Take each line of the data that contains the string "Politique" and copy it.

** Task inputs follows **

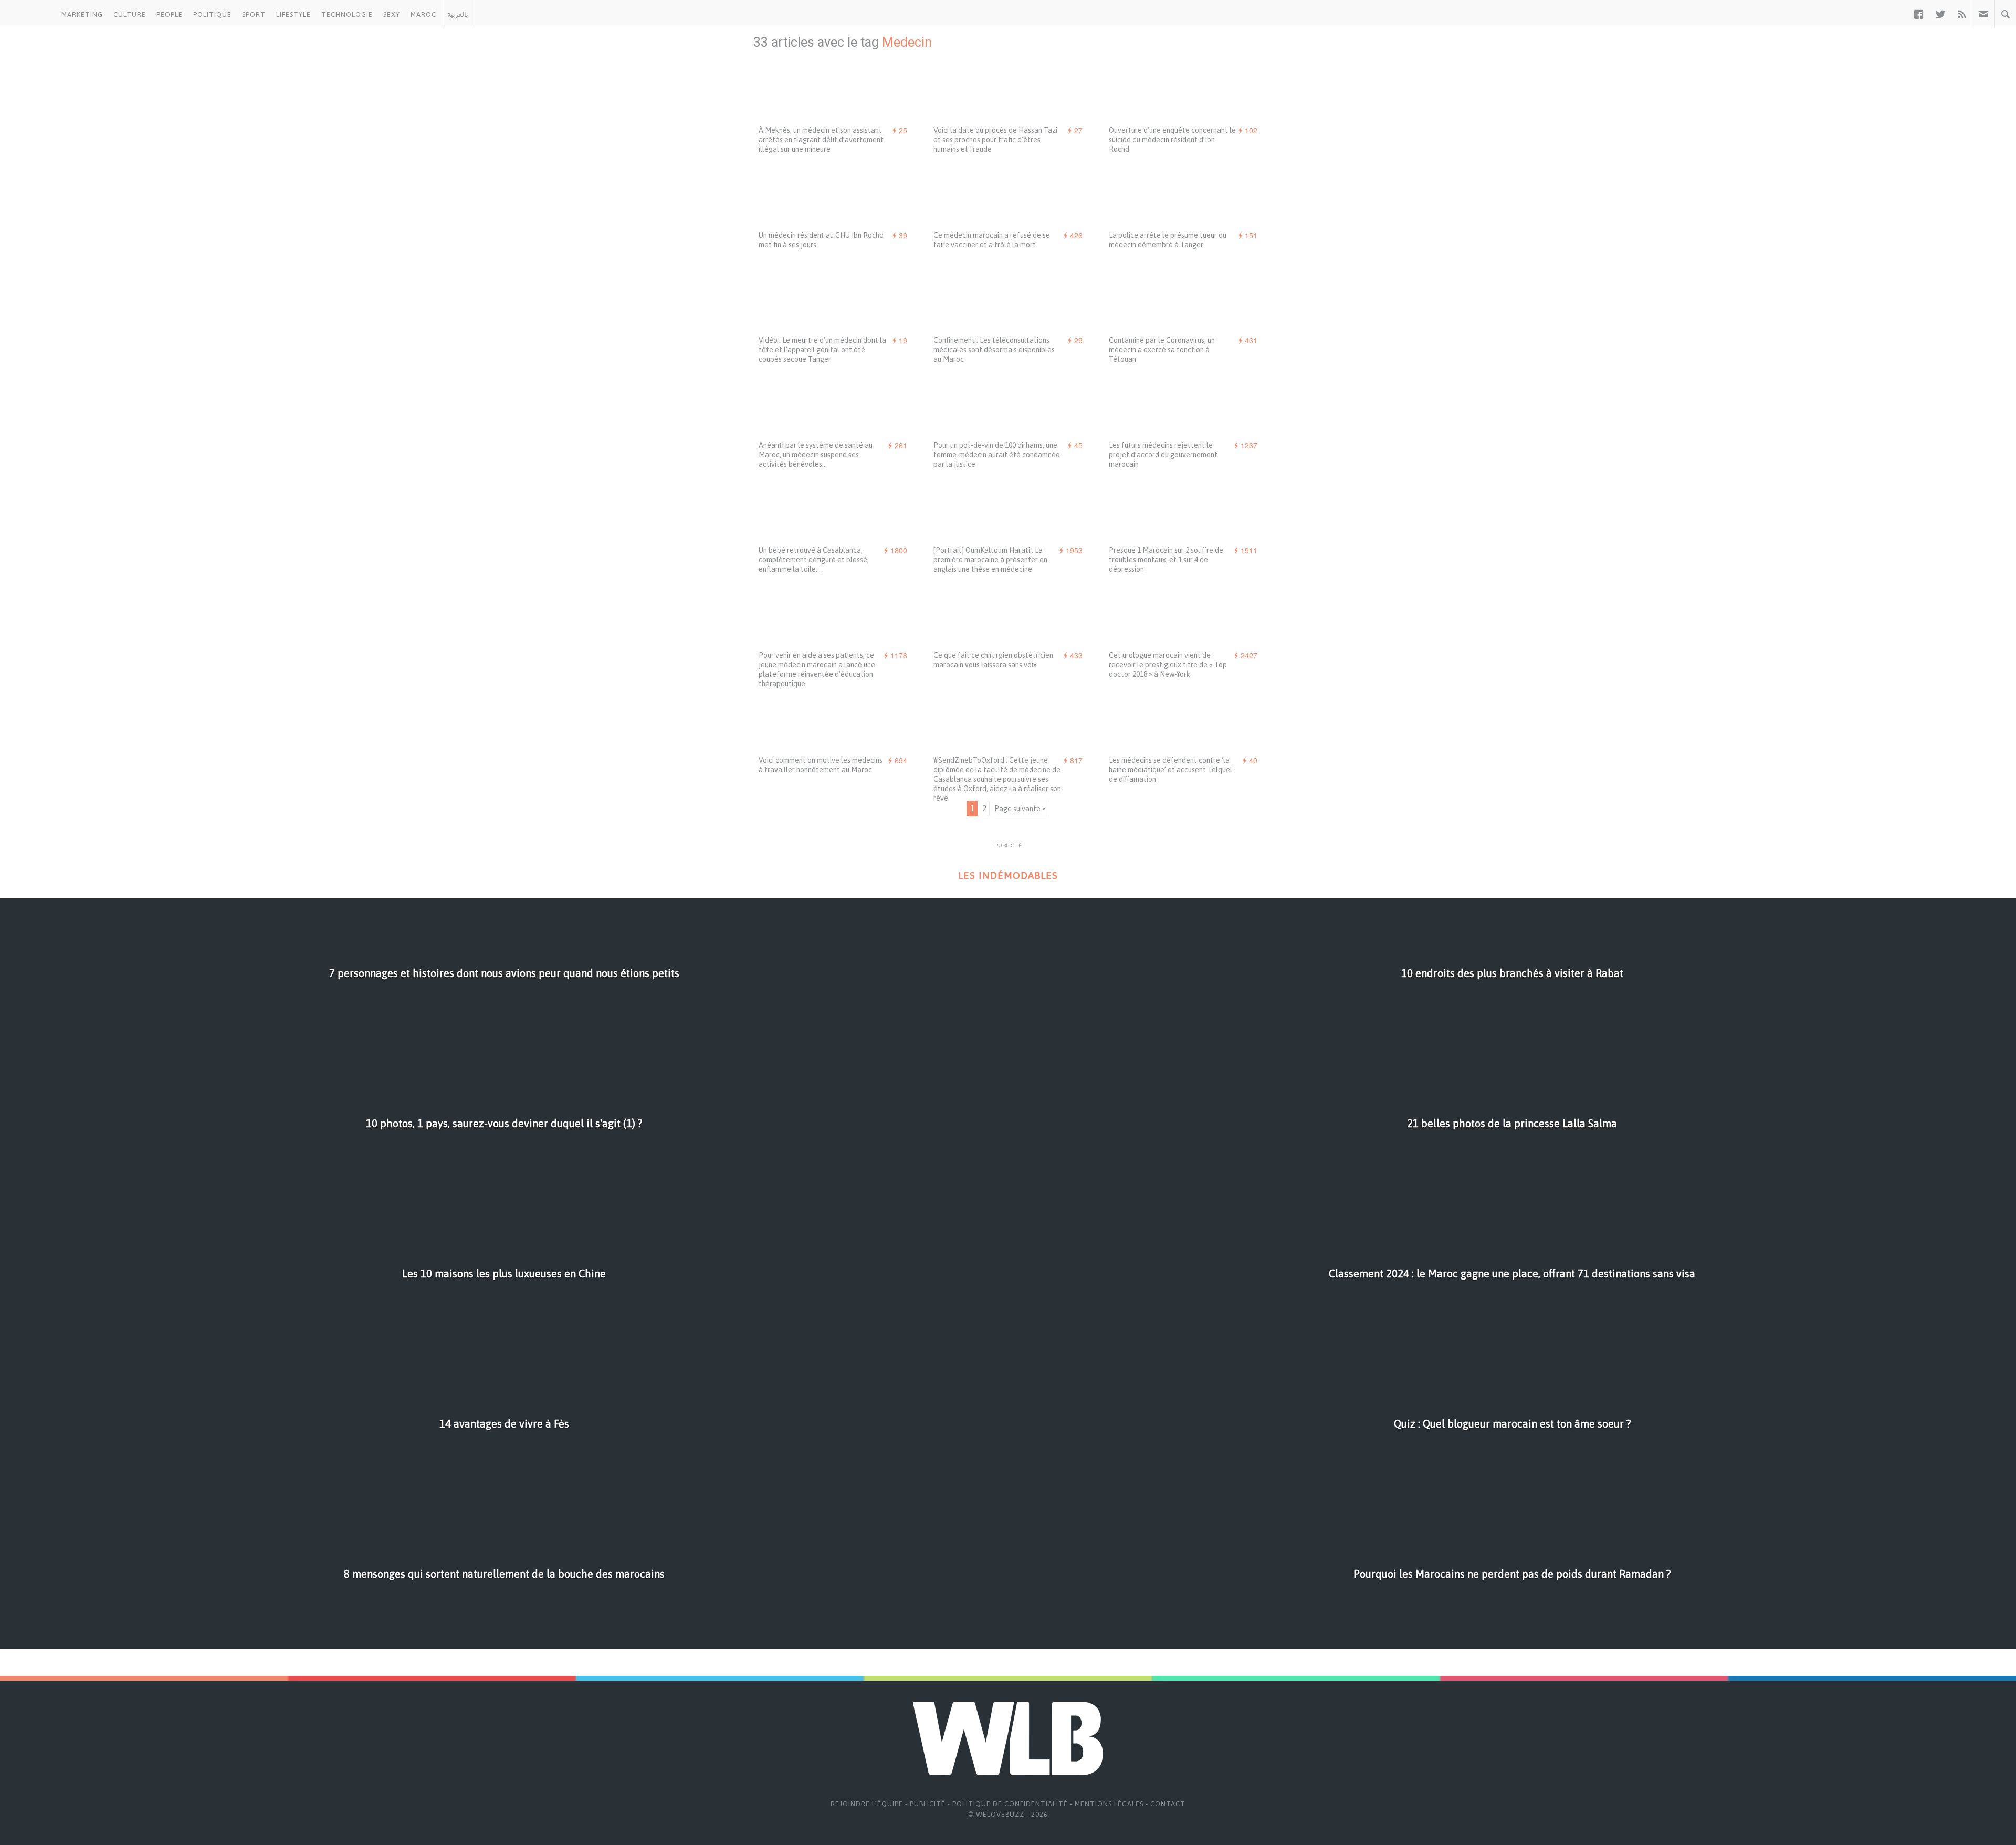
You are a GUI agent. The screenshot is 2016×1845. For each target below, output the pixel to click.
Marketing (82, 14)
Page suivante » (1020, 808)
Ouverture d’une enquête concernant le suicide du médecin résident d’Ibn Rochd (1172, 139)
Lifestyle (293, 14)
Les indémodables (1008, 875)
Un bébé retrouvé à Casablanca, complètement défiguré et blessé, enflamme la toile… (814, 559)
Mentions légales (1109, 1804)
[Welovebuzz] (28, 14)
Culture (129, 14)
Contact (1167, 1804)
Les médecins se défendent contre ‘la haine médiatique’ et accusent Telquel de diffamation (1170, 769)
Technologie (347, 14)
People (169, 14)
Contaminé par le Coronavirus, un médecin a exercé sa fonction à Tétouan (1162, 349)
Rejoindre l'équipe (867, 1804)
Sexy (391, 14)
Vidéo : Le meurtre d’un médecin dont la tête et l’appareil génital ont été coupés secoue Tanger (822, 349)
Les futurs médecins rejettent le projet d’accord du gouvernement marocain (1163, 454)
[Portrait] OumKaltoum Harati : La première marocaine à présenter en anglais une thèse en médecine (990, 559)
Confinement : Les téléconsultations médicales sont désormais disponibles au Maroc (994, 349)
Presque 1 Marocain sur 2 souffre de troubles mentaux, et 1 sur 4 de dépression (1166, 559)
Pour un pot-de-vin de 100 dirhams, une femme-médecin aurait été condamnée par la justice (996, 454)
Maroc (423, 14)
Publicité (928, 1804)
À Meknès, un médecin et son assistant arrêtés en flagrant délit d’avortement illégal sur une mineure (821, 139)
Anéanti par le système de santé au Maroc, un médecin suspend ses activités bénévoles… (816, 454)
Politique (212, 14)
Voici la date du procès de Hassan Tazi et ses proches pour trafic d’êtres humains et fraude (995, 139)
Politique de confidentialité (1010, 1804)
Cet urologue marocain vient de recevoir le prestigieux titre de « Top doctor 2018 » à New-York (1168, 664)
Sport (254, 14)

** End of Task inputs **

### Answer for the task
Politique (212, 14)
Politique de confidentialité (1010, 1804)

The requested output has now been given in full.